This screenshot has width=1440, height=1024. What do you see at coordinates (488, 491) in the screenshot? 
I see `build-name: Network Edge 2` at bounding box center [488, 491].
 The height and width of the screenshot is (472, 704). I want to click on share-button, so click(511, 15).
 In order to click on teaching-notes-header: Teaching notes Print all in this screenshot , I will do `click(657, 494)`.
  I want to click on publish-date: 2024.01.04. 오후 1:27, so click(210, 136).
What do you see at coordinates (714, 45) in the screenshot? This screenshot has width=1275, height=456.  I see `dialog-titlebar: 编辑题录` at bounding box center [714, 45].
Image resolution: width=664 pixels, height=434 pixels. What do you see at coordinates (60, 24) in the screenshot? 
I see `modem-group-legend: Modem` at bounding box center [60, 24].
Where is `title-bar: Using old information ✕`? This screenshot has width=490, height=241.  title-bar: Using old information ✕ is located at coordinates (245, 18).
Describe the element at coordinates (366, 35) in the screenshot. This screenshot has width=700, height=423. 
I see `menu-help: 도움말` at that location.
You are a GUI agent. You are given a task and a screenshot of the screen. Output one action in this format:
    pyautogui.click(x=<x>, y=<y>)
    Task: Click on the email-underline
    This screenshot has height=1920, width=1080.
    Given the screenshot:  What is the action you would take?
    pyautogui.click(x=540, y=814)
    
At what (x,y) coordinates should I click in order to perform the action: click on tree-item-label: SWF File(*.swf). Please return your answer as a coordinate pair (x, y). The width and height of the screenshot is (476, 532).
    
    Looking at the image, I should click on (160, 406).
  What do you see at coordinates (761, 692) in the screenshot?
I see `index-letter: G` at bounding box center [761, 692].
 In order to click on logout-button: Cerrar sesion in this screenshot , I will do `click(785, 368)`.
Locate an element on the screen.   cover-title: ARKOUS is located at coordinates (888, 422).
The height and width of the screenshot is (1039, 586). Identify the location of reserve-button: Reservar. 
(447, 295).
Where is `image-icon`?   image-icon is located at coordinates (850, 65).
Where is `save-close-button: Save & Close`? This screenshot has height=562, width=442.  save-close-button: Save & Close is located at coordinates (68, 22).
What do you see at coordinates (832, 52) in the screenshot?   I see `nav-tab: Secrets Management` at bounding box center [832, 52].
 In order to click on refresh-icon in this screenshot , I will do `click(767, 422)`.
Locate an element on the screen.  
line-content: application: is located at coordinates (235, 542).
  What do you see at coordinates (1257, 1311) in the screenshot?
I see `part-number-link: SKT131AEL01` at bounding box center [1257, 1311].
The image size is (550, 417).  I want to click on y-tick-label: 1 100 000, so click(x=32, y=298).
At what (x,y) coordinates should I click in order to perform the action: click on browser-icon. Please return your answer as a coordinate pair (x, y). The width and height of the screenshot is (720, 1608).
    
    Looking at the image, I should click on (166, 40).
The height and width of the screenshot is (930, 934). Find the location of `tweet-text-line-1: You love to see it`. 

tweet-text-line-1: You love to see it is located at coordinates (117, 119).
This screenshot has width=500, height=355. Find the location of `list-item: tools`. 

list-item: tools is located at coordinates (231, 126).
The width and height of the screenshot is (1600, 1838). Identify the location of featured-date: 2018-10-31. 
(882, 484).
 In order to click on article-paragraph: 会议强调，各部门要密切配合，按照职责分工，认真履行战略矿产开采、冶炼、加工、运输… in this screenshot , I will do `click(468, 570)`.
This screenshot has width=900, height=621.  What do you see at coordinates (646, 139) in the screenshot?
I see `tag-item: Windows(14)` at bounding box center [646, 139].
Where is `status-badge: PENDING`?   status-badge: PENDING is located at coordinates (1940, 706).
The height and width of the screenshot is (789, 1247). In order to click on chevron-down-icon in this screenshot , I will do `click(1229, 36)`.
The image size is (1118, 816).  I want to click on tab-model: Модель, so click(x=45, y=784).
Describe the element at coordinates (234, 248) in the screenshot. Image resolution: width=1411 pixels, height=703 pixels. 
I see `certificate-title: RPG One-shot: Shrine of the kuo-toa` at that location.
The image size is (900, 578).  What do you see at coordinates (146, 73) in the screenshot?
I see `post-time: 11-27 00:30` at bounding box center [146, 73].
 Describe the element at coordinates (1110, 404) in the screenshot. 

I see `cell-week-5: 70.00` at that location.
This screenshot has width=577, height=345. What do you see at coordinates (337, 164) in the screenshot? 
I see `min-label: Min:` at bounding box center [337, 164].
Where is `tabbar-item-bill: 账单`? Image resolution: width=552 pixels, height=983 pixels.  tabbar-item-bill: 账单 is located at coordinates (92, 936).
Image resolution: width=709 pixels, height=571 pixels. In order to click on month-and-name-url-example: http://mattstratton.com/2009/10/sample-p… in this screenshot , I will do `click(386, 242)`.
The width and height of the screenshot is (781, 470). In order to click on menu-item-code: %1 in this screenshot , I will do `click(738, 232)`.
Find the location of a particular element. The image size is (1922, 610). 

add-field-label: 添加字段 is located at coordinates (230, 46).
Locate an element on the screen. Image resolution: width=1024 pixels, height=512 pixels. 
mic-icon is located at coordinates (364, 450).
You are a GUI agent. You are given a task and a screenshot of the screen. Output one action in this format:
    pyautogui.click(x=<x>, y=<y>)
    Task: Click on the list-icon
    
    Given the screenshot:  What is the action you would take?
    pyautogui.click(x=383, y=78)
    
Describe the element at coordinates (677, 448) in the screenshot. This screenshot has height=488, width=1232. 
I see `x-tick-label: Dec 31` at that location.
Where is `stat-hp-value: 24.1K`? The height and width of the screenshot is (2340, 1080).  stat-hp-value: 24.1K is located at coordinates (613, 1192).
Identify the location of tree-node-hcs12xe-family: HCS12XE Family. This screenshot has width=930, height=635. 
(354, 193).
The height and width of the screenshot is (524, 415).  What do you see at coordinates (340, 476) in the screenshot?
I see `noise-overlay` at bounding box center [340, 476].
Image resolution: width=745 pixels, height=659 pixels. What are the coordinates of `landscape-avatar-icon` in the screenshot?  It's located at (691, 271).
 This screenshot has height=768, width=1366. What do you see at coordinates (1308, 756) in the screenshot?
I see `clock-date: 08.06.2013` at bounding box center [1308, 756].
========
## TRY IT
Return every line from the rows above that includes the word "element".

## COMPLETED TASK
Describe the element at coordinates (366, 35) in the screenshot. This screenshot has width=700, height=423. 
Locate an element on the screen.   cover-title: ARKOUS is located at coordinates (888, 422).
Locate an element on the screen.  
Describe the element at coordinates (234, 248) in the screenshot. Image resolution: width=1411 pixels, height=703 pixels. 
 Describe the element at coordinates (1110, 404) in the screenshot. 
Find the location of a particular element. The image size is (1922, 610). 
Locate an element on the screen. Image resolution: width=1024 pixels, height=512 pixels. 
Describe the element at coordinates (677, 448) in the screenshot. This screenshot has height=488, width=1232. 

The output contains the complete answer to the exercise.